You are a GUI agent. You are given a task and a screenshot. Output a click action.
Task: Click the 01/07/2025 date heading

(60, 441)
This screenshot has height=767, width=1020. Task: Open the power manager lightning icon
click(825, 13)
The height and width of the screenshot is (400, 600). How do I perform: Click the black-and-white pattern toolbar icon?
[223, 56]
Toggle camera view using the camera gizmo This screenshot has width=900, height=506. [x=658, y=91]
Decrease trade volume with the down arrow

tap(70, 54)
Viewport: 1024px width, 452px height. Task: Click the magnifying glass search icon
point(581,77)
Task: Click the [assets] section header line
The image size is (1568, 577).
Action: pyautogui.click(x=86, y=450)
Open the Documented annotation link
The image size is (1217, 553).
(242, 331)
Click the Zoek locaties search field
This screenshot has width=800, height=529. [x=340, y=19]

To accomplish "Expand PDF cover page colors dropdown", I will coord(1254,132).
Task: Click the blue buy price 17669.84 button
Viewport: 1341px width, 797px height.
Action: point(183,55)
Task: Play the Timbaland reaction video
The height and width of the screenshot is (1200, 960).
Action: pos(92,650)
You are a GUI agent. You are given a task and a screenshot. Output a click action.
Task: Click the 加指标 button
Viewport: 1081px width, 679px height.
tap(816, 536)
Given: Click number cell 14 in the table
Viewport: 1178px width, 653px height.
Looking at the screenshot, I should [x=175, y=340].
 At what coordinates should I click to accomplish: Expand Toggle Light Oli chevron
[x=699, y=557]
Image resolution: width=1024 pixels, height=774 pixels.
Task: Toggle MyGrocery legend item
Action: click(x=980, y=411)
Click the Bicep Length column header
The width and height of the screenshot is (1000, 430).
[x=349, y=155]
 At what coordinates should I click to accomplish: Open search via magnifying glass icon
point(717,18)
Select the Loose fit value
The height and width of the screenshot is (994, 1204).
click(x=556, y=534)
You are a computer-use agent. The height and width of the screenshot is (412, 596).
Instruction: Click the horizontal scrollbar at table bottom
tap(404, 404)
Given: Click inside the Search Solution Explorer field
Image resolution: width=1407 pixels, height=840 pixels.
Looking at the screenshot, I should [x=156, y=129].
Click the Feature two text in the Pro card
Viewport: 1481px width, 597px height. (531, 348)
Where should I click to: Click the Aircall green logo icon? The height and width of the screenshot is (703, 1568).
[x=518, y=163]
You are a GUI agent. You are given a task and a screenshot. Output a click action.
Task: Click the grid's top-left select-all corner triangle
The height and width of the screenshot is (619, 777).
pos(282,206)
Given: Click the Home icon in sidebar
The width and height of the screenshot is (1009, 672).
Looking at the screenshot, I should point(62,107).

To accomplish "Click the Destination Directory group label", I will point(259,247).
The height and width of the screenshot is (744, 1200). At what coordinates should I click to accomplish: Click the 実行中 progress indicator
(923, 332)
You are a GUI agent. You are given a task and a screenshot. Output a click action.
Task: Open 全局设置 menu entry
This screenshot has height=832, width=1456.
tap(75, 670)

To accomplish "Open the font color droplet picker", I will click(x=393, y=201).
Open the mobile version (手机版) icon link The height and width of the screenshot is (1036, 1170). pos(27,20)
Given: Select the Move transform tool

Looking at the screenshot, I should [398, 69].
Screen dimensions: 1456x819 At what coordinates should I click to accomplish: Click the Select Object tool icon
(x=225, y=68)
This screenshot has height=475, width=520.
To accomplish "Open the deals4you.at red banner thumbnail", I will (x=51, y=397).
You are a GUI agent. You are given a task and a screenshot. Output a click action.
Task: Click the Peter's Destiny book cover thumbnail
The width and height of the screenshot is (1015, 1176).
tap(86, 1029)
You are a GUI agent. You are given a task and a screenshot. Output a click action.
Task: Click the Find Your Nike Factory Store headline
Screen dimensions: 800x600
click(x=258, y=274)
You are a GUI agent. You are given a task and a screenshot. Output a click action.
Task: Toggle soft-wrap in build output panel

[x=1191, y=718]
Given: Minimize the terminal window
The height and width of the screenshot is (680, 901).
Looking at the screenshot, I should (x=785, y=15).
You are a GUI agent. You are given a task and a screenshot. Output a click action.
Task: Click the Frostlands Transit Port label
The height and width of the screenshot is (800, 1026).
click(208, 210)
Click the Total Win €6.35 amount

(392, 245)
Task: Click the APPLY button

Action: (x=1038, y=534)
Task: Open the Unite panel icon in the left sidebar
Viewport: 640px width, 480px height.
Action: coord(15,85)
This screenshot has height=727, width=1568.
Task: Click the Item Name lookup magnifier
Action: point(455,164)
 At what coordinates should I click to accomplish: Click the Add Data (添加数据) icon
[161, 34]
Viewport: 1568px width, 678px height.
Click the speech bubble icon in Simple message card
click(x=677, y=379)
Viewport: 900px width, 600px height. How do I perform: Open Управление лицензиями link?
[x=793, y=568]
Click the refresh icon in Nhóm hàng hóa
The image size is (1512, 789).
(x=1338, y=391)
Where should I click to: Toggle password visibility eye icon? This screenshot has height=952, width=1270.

---+---

- [Task description]: Copy exactly the lines from the one with "Viewport: 900px width, 600px" down to the last line of the records above, and leave out everything else.

- [Answer below]:
Viewport: 900px width, 600px height. How do I perform: Open Управление лицензиями link?
[x=793, y=568]
Click the refresh icon in Nhóm hàng hóa
The image size is (1512, 789).
(x=1338, y=391)
Where should I click to: Toggle password visibility eye icon? This screenshot has height=952, width=1270.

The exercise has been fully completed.